Bild: Der vom Nacken abwärts gelähmte Aristokrat Philippe sucht einen neuen P…
Was hat es mit dem Label "nach einer wahren Geschichte" eigentlich auf
sich? Macht es einen Film wirklich sehenswerter, wenn man weiß, dass er auf
"realen Ereignissen" beruht? Anders gefragt: Klingt es etwa so
unwahrscheinlich, dass ein reicher, nach einem Drachenflugunfall vom Nacken
abwärts gelähmter Franzose sich mit seinem Pfleger anfreundet, der anderer
Hautfarbe und anderer sozialer Herkunft ist? Seit dem 19. Jahrhundert soll
so etwas ja schon mal vorgekommen sein.
Wer in Olivier Nakaches "Ziemlich beste Freunde" bis zum Abspann sitzen
bleibt, kann, wie zur Beglaubigung, einen Blick auf die "Originale" werfen,
auf denen die als ungewöhnlich angekündigte Geschichte beruht.

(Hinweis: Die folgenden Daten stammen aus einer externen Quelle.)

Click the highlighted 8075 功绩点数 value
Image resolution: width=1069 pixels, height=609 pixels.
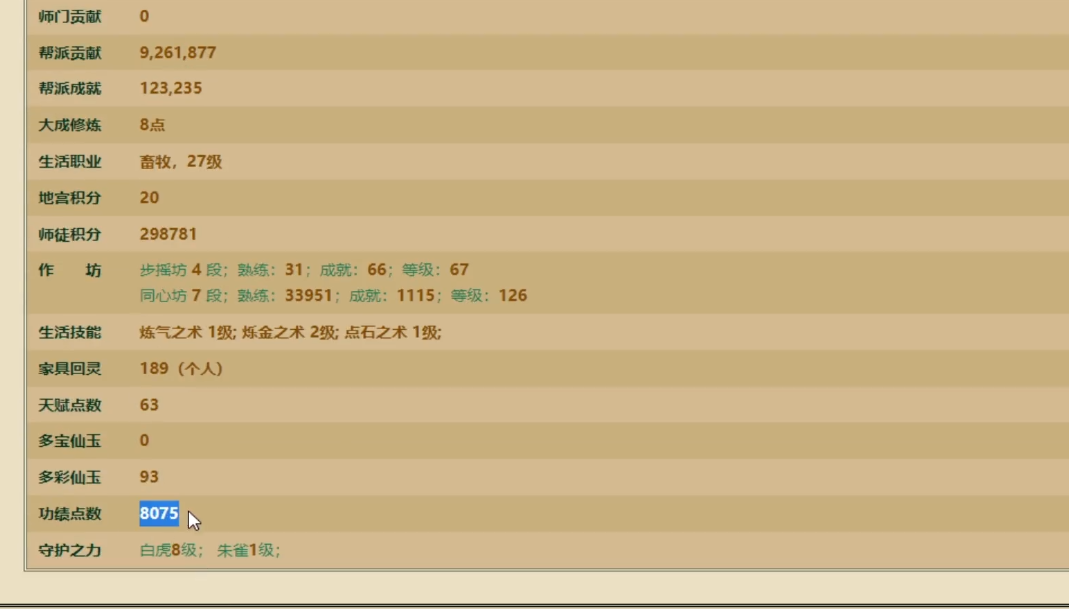point(159,514)
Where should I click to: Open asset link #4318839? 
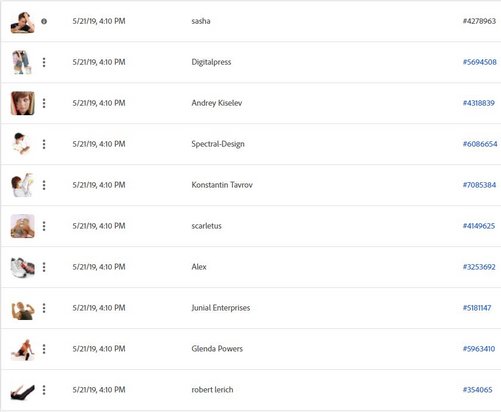pos(479,103)
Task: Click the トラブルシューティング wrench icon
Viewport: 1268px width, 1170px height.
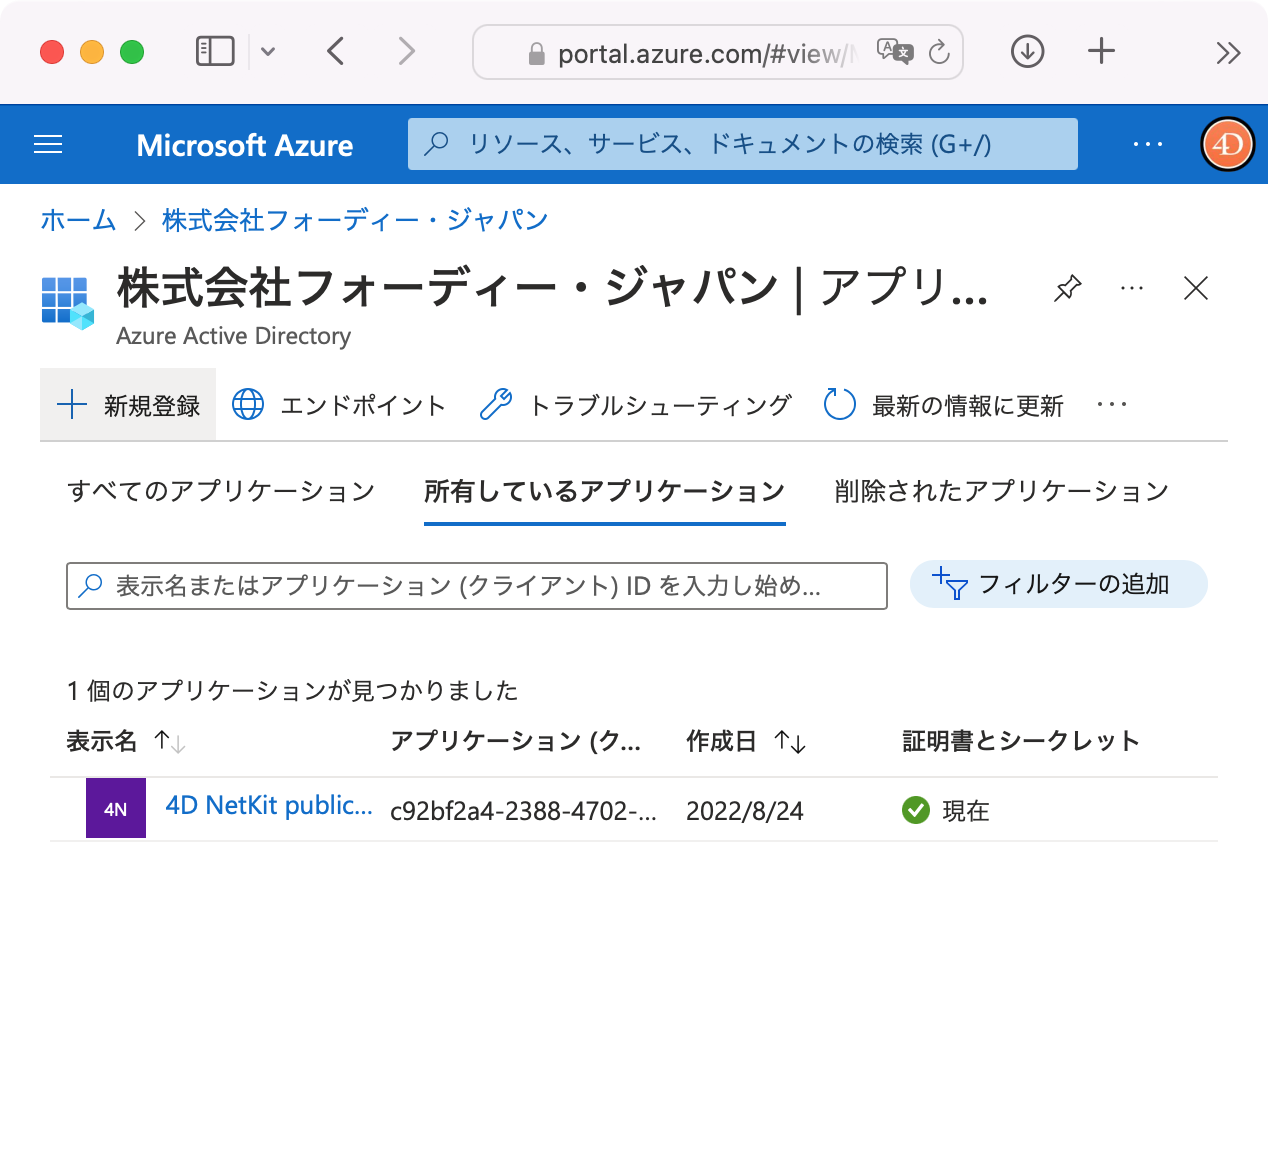Action: (498, 404)
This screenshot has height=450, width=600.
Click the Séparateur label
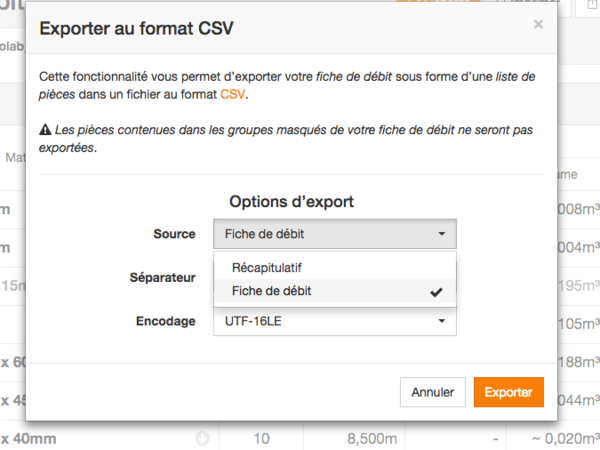(x=162, y=277)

Aber entgegen dem, was die echten Bilder von zwei ziemlich rau aussehenden
Männern an einer windigen Klippe belegen wollen, machen die Aufnahmen
vielmehr klar, dass der Film natürlich nicht ihre Geschichte erzählt,
sondern eine andere, in Genreform gepresste, aufpolierte Variante, die ihre
Inspiration weniger in ihren Erlebnissen als in gefälligen
Sozialtauschkomödien wie "Pretty Woman" oder "Die Glücksritter" findet.
Aber genauso wenig wie Echtheit einen guten Film garantiert, folgt aus
Künstlichkeit, dass es ein schlechter sein muss. Ganz im Gegenteil.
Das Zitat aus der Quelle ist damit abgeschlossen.